Document text
========================================
From Equation 6, it is clear that if we remove a tokens from an arc  $a_j$  of c while leaving all the other arcs in  $\mathcal{MG}$  unaffected, we end up increasing the cycle time of each cycle containing  $a_j$ . Furthermore, if  $a_j$  belongs to a critical cycle, we obviously increase the minimum cycle time of  $\mathcal{MG}$ , thereby affecting negatively its overall throughput. Conversely, if we find an arc  $a_j$  without a token and we put one on it, while leaving all the other arcs in  $\mathcal{MG}$  unaffected, we decrease the cycle time of each cycle containing  $a_j$ . We call these two opposite transformations respectively token addition and token removal. We define now two other transformations that obtain similar results by operating on the numerator of Equation 6 instead of the denominator. While leaving the rest of  $\mathcal{MG}$  we can singled out a vertex  $v_i$  and split it into two new ones. For all cycles c containing  $v_i$ , the effect is naturally to observe an increase of the value of  $\tau(c, \mathcal{M}_0)$ . We call this transformation vertex splitting. The reverse transformation, vertex collapsing, naturally consists in the removal of  $v_i$  and it is completed by connecting all the vertices directly feeding  $v_i$  with all the vertices that are directly fed by  $v_i$ . Differently from token addition and token removal, vertex splitting and vertex collapsing may change the graph structure. It is easy to see that the two vertices created from splitting  $v_i$  belong to the same cycles to which  $v_i$  used to belong. Differently from vertex splitting, vertex collapsing may also affect the graph cycle structure, because one or more cycles to which  $v_i$  used to belong can disappear as the connection between the vertices that were feeding  $v_i$  and those that were fed by  $v_i$  are merged.

These four basic  $\mathcal{MG}$  transformations can be used independently or in combination. They clearly represent the simplest way of modeling the idea of pipelining/un-pipelining a component (or changing the number of stages of its pipeline) and adding/reducing communication latencies between components or sub-components.
========================================
Screenshot grounding data
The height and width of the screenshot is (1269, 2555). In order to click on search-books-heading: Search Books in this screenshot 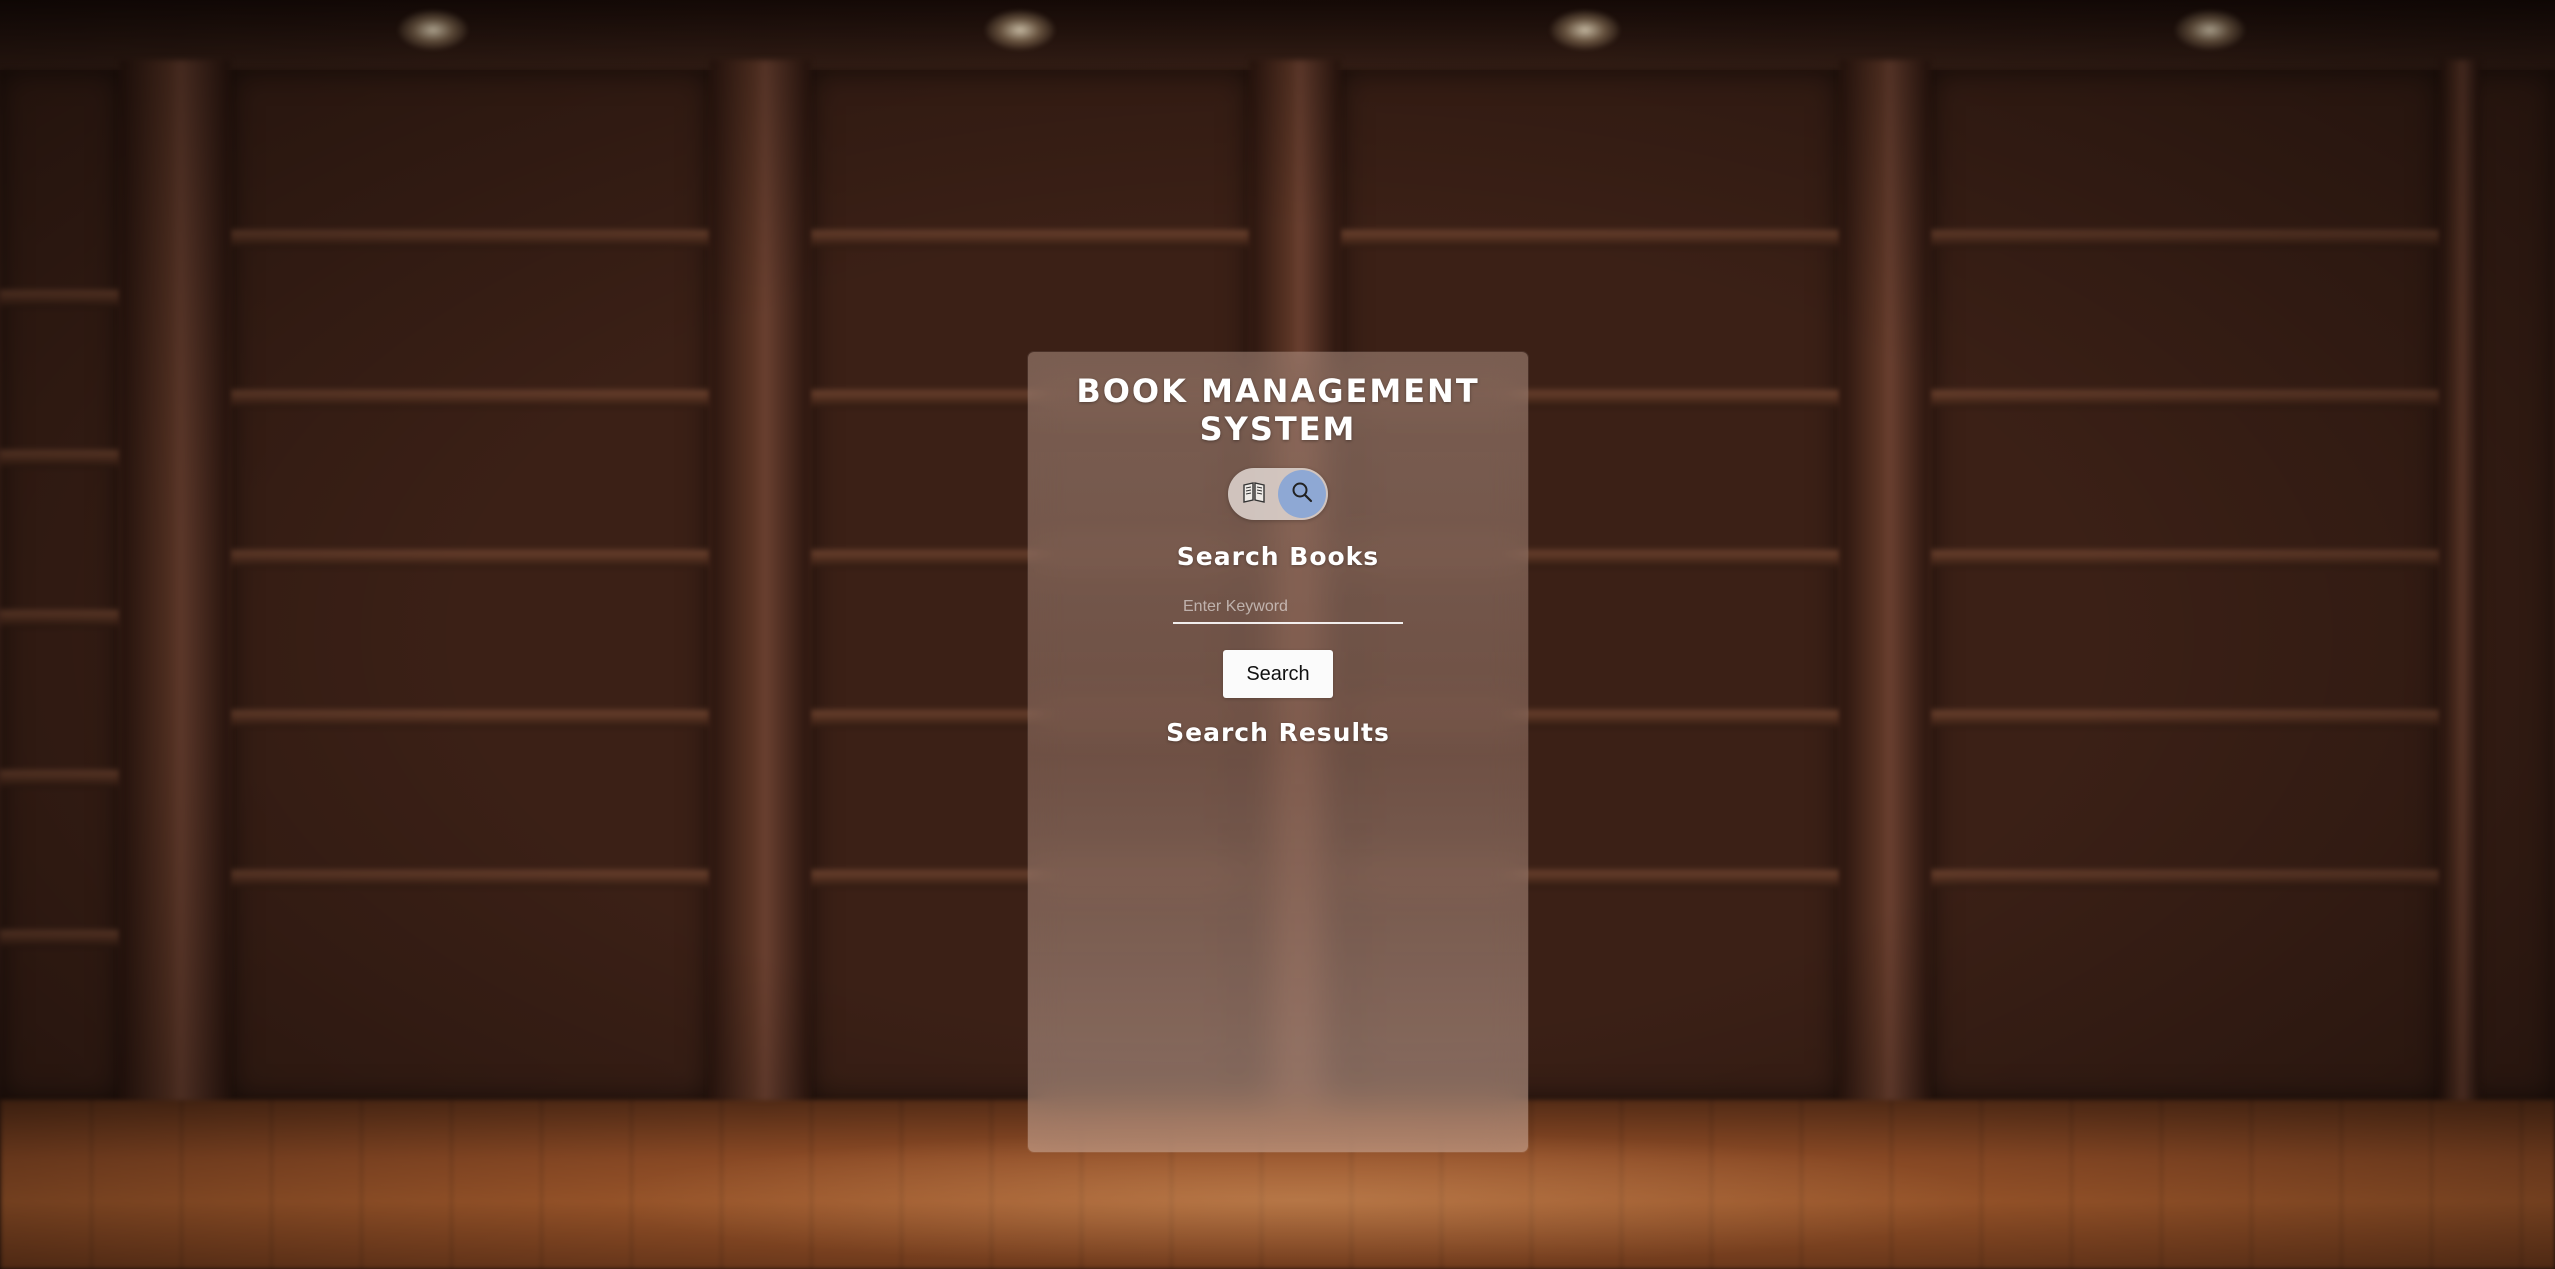, I will do `click(1278, 556)`. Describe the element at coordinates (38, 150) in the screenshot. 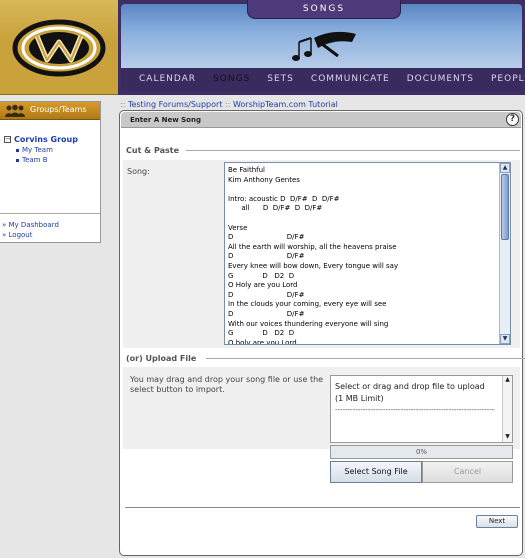

I see `team-link-my-team: My Team` at that location.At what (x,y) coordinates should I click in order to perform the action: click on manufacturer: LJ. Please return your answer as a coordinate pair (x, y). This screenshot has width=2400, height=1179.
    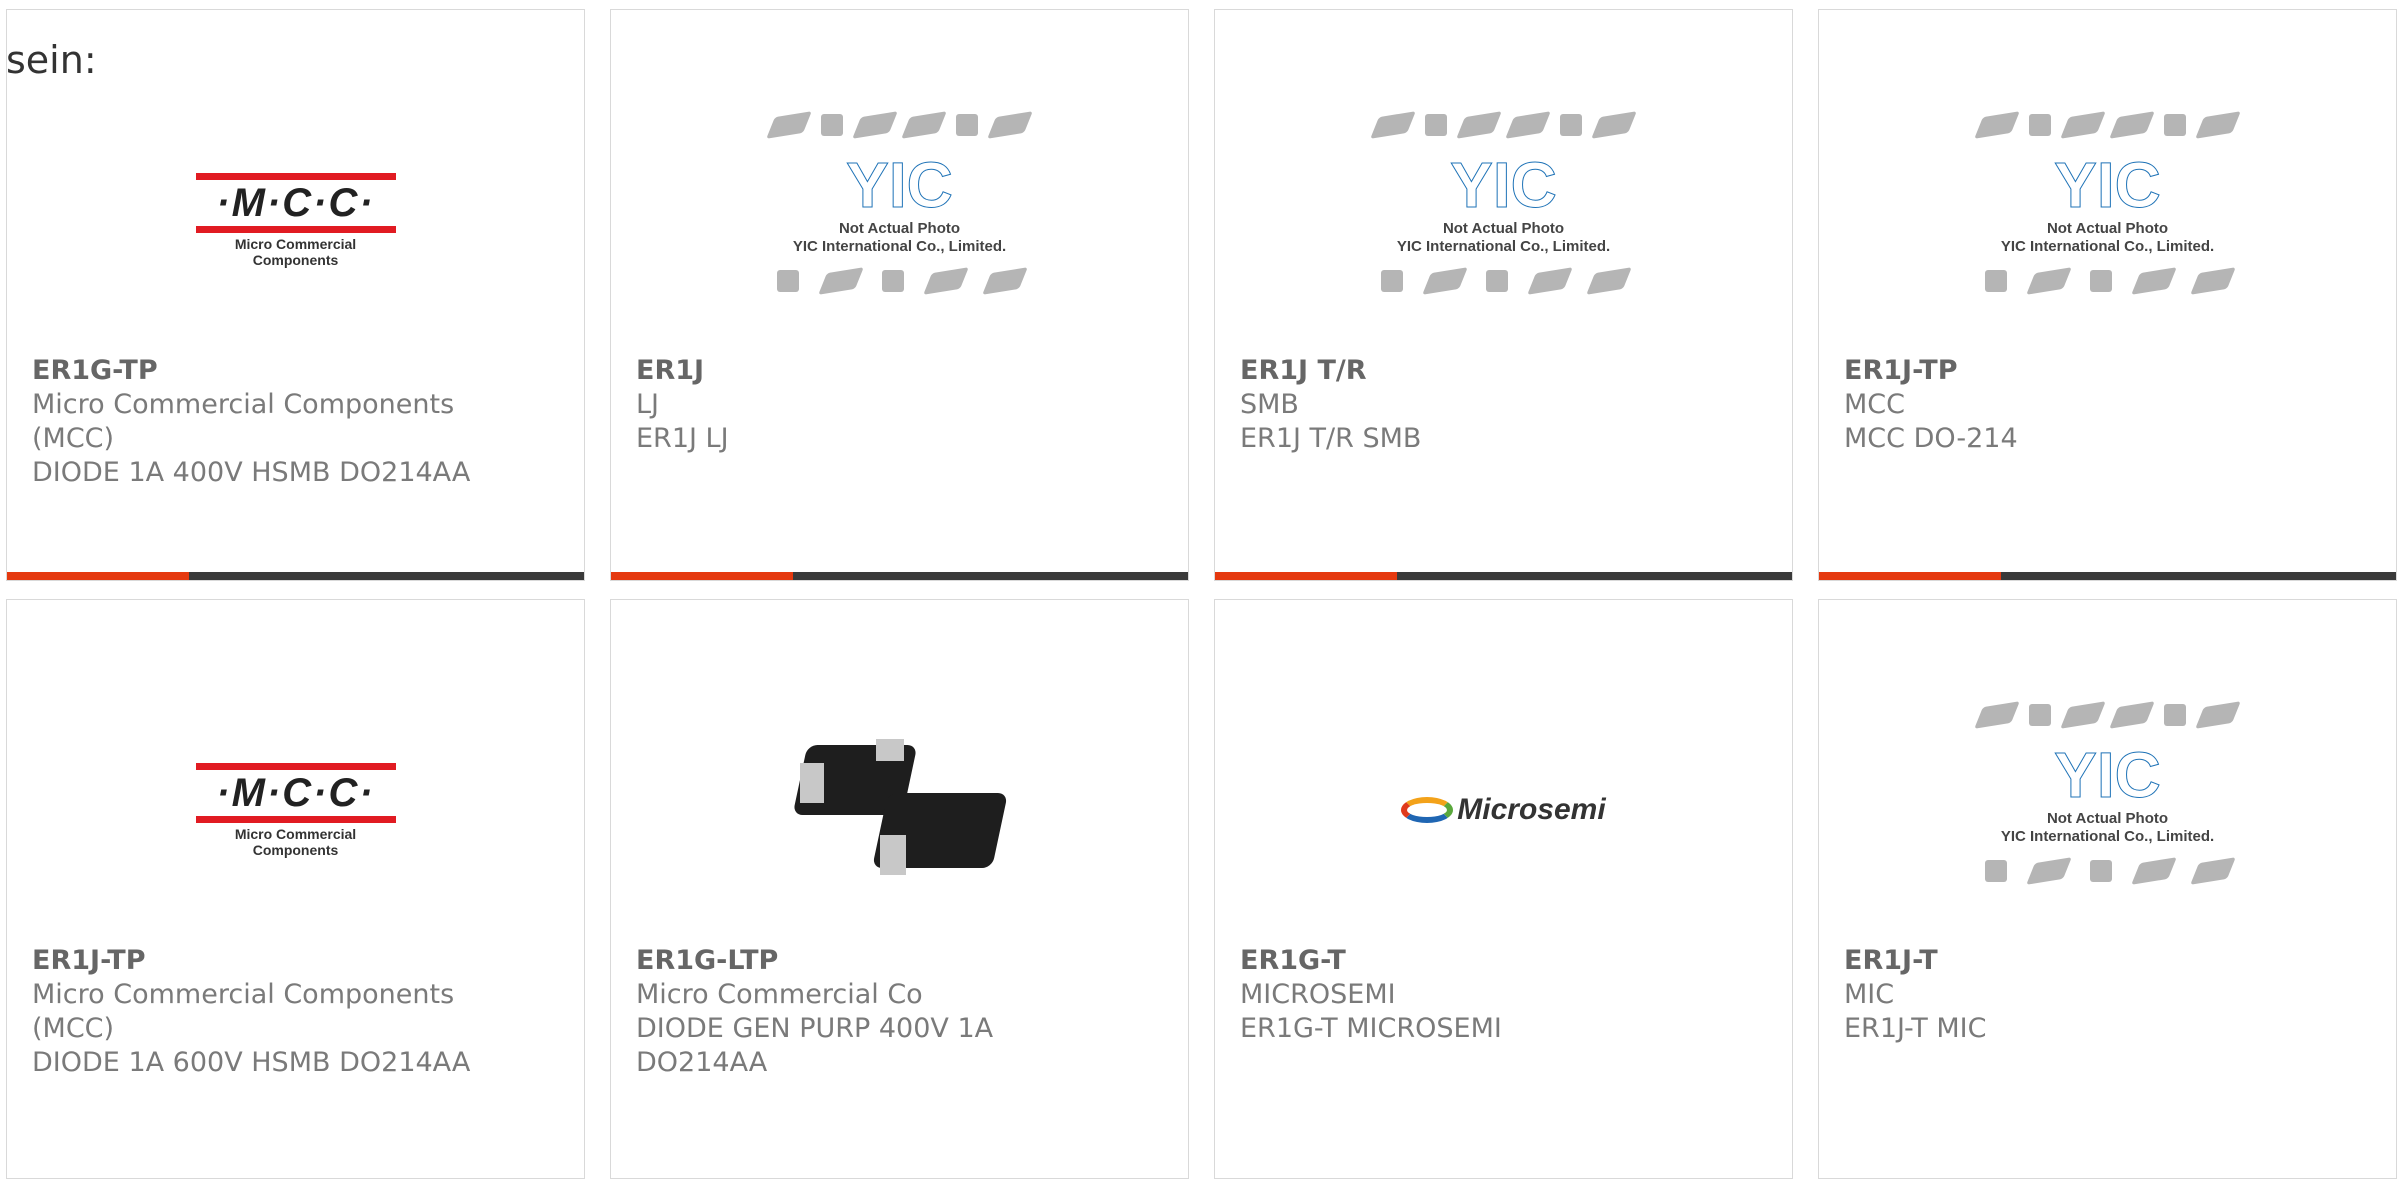
    Looking at the image, I should click on (648, 404).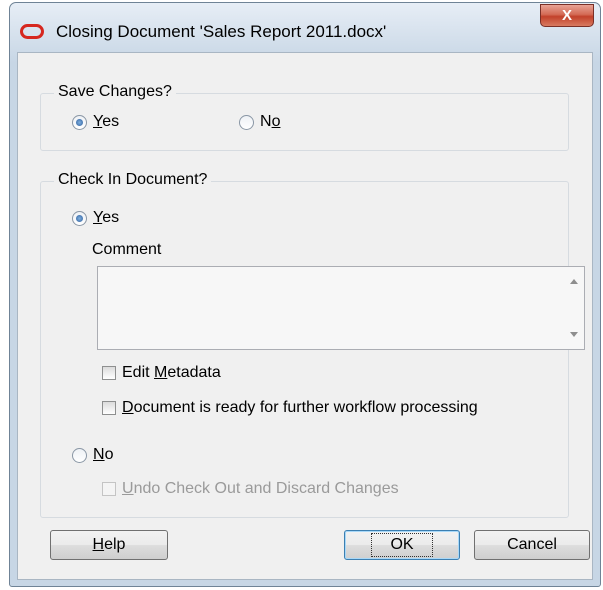  I want to click on oracle-logo-icon, so click(32, 32).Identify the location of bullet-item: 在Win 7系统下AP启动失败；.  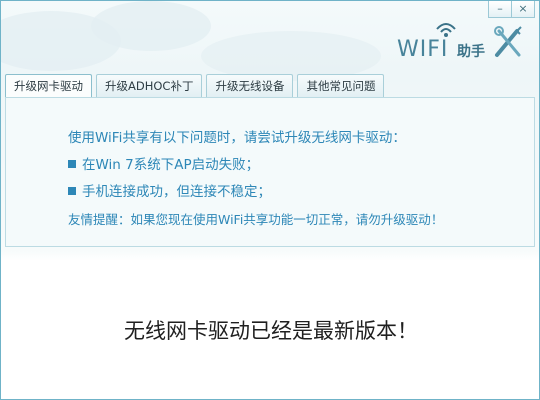
(164, 163).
========================================
What the exercise asks
Reproduce the passage on marked graph transformations from the words "These four basic" through the words "components or sub-components.", swapping "independently" for "separately".

Solution to this problem
These four basic  $\mathcal{MG}$  transformations can be used separately or in combination. They clearly represent the simplest way of modeling the idea of pipelining/un-pipelining a component (or changing the number of stages of its pipeline) and adding/reducing communication latencies between components or sub-components.